Royal Naval Reserve Act 1902
- Parliament of the United Kingdom
- Long title: An Act to amend section one of the Royal Naval Reserve (Volunteer) Act, 1896.
- Citation: 2 Edw. 7. c. 5
- Territorial extent: United Kingdom

Dates
- Royal assent: 22 July 1902
- Commencement: 22 July 1902
- Repealed: 20 April 1980

Other legislation
- Amends: Royal Naval Reserve (Volunteer) Act 1896
- Repealed by: Reserve Forces Act 1980

Status: Repealed

Text of statute as originally enacted

= Royal Naval Reserve Act 1902 =

Act of the Parliament of the United Kingdom

The Royal Naval Reserve Act 1902 (2 Edw. 7. c. 5) was an act of the Parliament of the United Kingdom, given royal assent on 22 July 1902 and formally repealed in 1980.

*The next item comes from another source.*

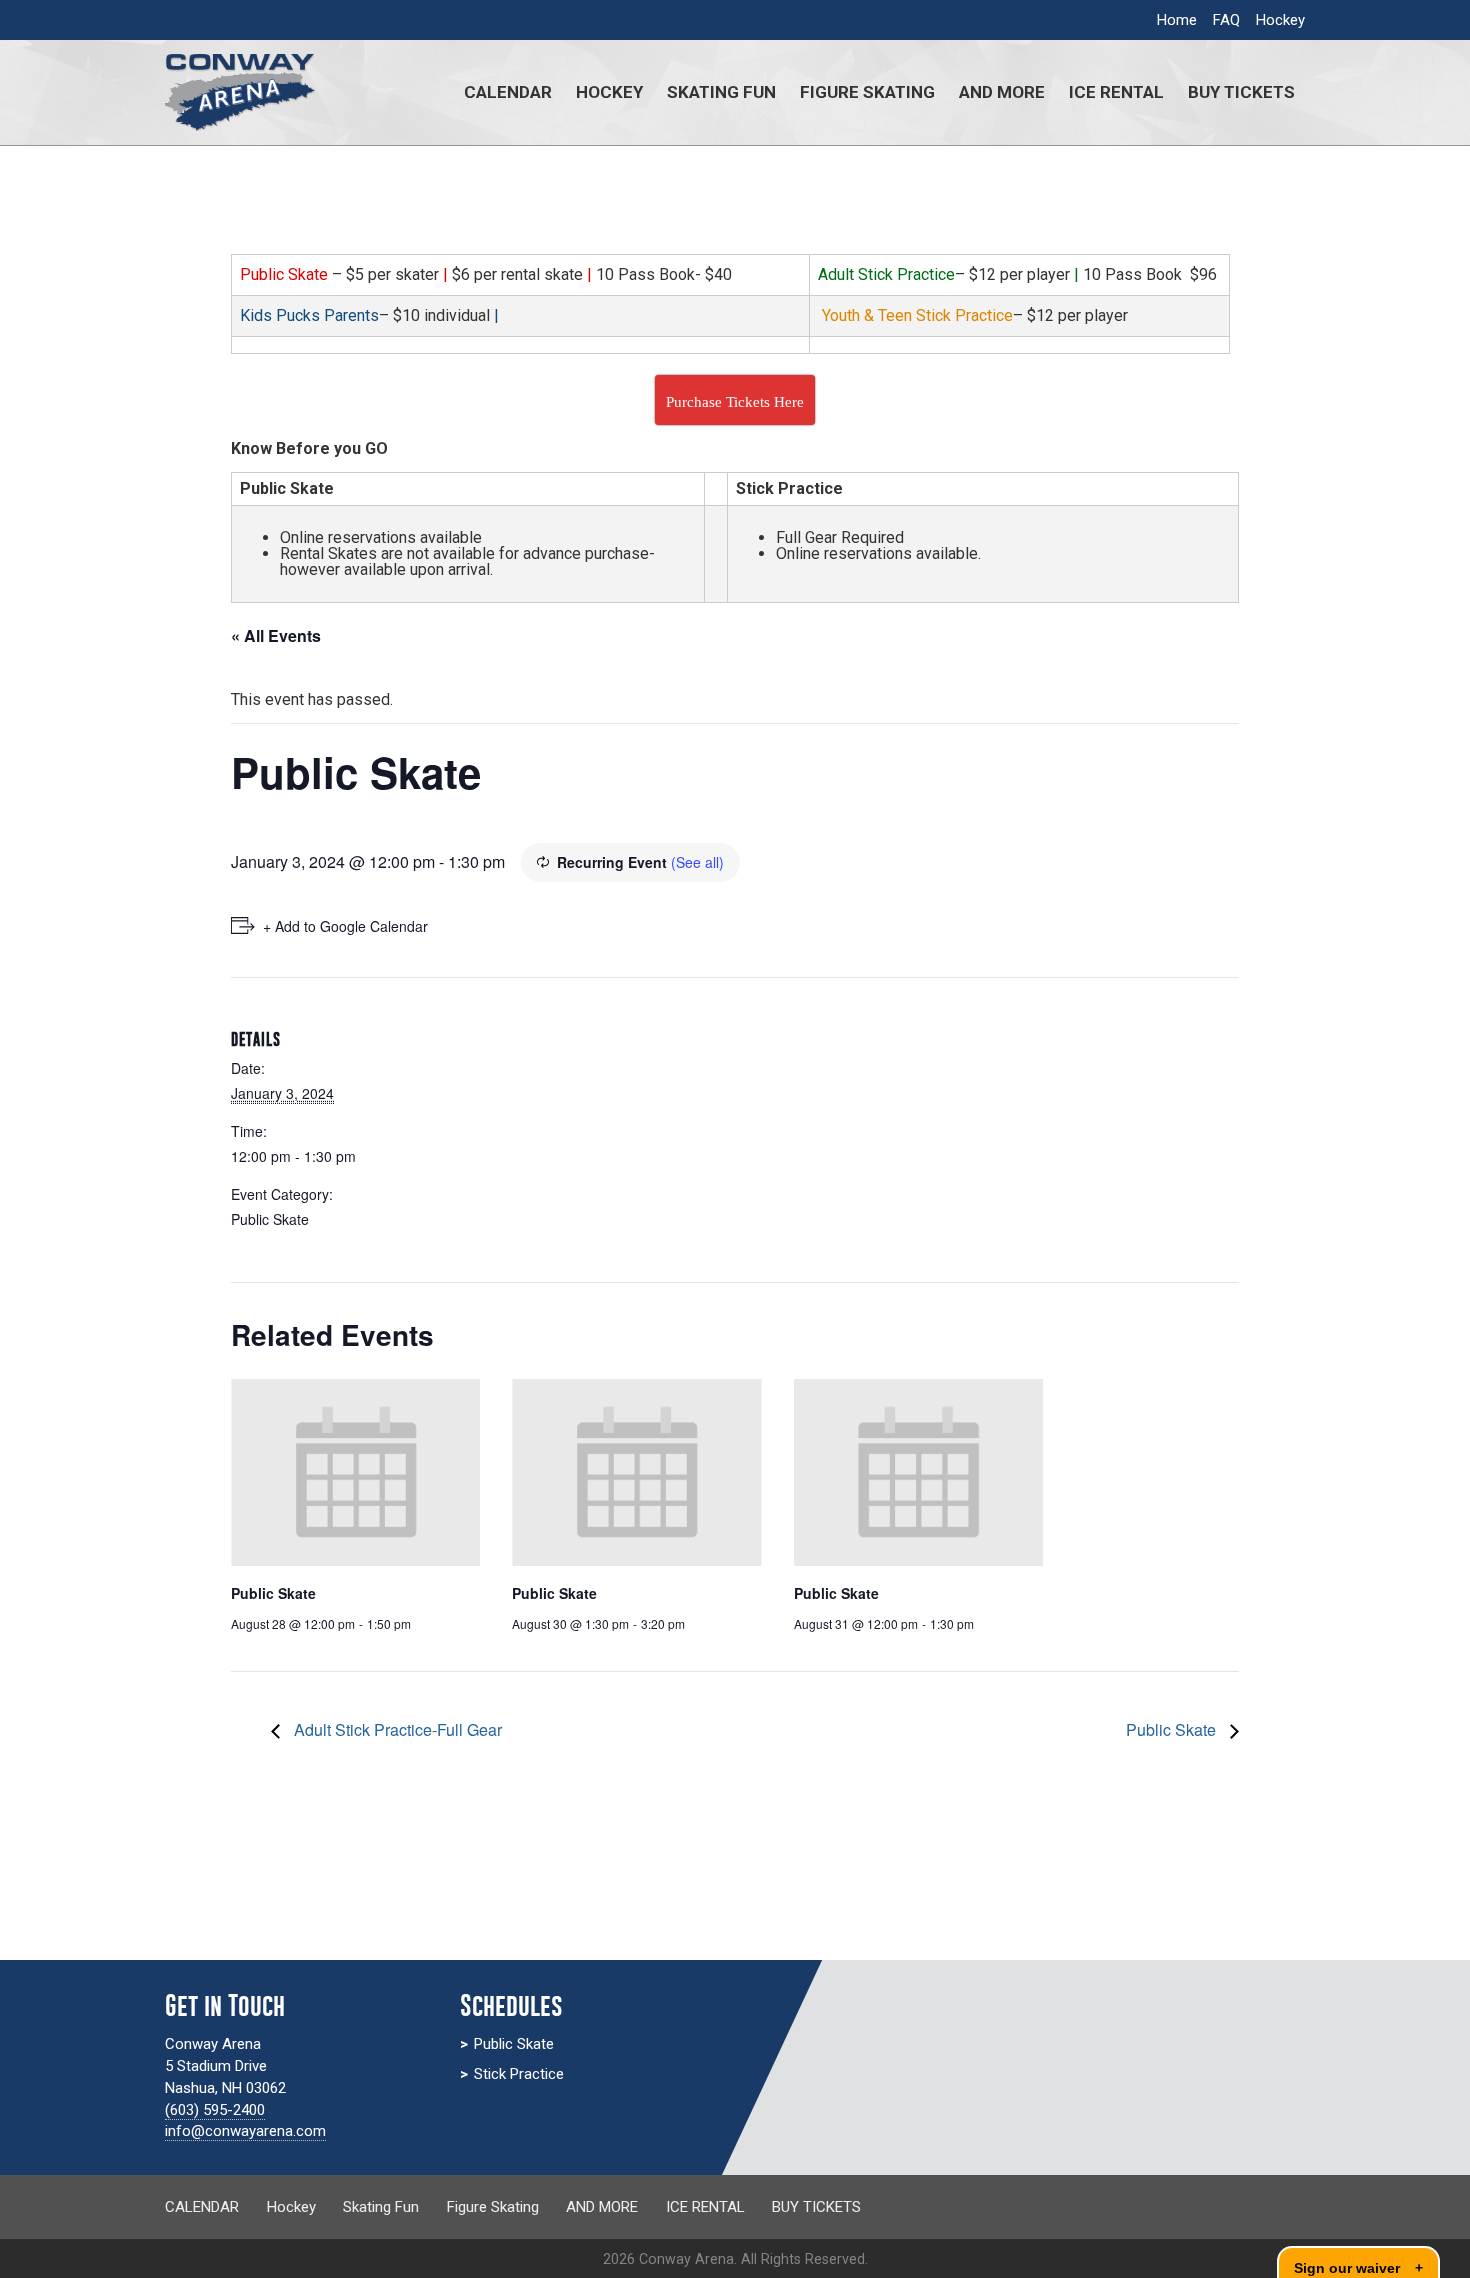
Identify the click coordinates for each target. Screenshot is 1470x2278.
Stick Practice (519, 2074)
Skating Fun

It amended the Royal Naval Reserve (Volunteer) Act 1896 by omitting the words "serving on a vessel registered in the British Isles", and deeming these to have always been omitted. This amended section also applied to men raised under the provisions of the Naval Reserve Act 1900.

== Subsequent developments ==
The whole act was repealed by section 157(1)(b) of, and part II of schedule 10 to, the Reserve Forces Act 1980 (c. 9), which came into force on 20 April 1980.